When was the last time you felt totally inadequate at something? I was thinking about this last night. A few times in my life I have felt inadequate: when I started my first post-college job; when I went back to college and took chemistry class (the sciences and I do not get along); when I was learning how to swim. Now, I can add being a mom to the list. People keep commenting that it seems so natural for me and so easy, but trust me… it’s not. It’s SO hard. The only thing that comes naturally is loving Henry! Everything else seems really impossible.
Yesterday was particularly rough. We were surviving on four hours of broken sleep, and Henry was having trouble with nursing. I have a whole new level of understanding regarding the breastfeeding v. formula feeding issue.
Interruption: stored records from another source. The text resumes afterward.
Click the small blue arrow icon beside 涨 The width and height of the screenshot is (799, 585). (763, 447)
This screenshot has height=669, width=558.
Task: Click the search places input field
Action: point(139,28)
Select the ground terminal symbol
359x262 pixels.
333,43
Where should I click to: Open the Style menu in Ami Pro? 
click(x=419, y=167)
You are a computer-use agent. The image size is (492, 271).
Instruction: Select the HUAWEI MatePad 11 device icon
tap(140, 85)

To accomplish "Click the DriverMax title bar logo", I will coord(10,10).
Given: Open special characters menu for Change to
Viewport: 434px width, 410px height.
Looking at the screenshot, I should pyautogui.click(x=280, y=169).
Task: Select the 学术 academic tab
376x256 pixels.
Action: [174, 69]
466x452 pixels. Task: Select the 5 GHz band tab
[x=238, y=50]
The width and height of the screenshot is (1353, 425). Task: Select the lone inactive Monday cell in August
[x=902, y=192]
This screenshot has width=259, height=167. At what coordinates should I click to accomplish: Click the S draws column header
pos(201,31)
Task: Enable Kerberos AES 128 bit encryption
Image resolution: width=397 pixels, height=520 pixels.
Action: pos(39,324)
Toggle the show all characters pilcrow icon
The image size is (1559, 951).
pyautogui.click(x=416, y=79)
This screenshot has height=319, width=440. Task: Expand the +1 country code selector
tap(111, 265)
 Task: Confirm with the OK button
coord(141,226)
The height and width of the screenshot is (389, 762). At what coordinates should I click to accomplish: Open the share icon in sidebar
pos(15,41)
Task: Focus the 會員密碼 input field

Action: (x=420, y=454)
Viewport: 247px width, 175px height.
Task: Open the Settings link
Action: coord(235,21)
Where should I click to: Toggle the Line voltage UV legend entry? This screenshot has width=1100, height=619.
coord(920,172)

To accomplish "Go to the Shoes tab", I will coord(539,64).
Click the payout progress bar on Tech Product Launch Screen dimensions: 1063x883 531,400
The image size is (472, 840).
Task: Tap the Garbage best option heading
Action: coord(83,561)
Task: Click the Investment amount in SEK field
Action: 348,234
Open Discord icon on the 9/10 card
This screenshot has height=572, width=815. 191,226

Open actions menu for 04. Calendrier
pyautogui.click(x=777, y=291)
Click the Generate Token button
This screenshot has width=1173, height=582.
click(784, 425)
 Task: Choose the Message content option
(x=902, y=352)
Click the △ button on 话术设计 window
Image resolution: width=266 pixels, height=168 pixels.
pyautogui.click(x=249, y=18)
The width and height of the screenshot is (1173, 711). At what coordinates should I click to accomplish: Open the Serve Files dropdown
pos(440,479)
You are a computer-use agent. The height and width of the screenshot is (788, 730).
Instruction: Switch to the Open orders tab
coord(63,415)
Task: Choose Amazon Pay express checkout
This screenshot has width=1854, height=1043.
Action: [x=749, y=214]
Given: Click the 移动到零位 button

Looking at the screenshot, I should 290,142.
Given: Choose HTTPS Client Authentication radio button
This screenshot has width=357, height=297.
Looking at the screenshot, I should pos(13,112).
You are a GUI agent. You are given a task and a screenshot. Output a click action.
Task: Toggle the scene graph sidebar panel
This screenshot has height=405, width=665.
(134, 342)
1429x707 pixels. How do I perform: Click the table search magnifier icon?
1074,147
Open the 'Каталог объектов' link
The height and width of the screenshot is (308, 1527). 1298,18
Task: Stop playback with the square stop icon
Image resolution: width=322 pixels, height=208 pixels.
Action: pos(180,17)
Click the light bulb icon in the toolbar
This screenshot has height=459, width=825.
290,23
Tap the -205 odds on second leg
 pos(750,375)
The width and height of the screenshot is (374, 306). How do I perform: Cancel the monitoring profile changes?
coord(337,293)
Everyone talks about breastfeeding like it’s the obvious choice, but it is so, so hard (I imagine it gets easier). I can really understand why many moms intending to breastfeed revert to formula within a few weeks, especially if their baby is having problems. So far, it’s been grueling, both emotionally and physically. Henry refuses to nurse for more than 10 minutes before falling asleep (‘they’ say he should be eating at least 20 minutes every two to three hours), so I am currently nursing around the clock – every hour and a half, roughly. That includes at night when we should both be sleeping.
I didn’t move from the couch all day, except to shower (I am covered in leaking milk).
Luckily, I planned ahead and scheduled an appointment with an at-home lactation consultant. She was so helpful (I think ALL new breastfeeding moms should do this – don’t wait until there’s a big problem to call). Henry got weighed, which assured me that I wasn’t slowly killing him with my inadequate nursing. Yes, that was a serious concern of mine. She also gave me the ‘permission’ that I needed to pump a bottle, which the Husband gave to Henry last night so I could sleep for a slightly longer stretch.
Now that he’s eating more and producing really wet diapers, I’ve realized that I also don’t know how to correctly put on a diaper. He keeps soaking through the diaper and wetting himself all down his back. So I have a sleepy, slightly jaundiced baby that smells a lot like leaky milk and piss. Parenting fail. Sometimes I feel like he’s looking at me and thinking, “God, how did I get stuck with YOU?!” (I also realize that I definitely have a touch of new momma blues – the hormonal shift is insane.)
Otherwise, I know we’re doing a pretty good job… He seems happy when he’s awake, we’re doing lots of skin-to-skin contact, and we’re both singing to him a lot.
One of the concepts I wrote about in the Healthy Tipping Point book is using self-doubt as a powerful motivator. Basically, don’t let yourself believe you can’t do something well just because it’s hard at first. I keep going back to this concept. Just because it’s difficult doesn’t mean I can’t master it. I eventually figured out my post-college job and got a promotion; I passed chemistry (and Operation Beautiful was born from the experience!); I taught myself to swim and did a bunch of triathlons. All of the things that were once so hard and seemed so impossible became something that I could excel at… or at least feel competent at. I just had to stick with it and ride out the initial rocky start. In general, I think people tend to quit right before they can get ahead.
I can do this. It’s worth it!
(Maggie is having trouble adjusting… I am trying to convince her that her world isn’t over by giving her lots of apple slices.)
Well… Henry needs to eat. And he needs a sponge bath. Pissy baby smell is not acceptable.
What did you feel inadequate at and how did you eventually overcome the feeling?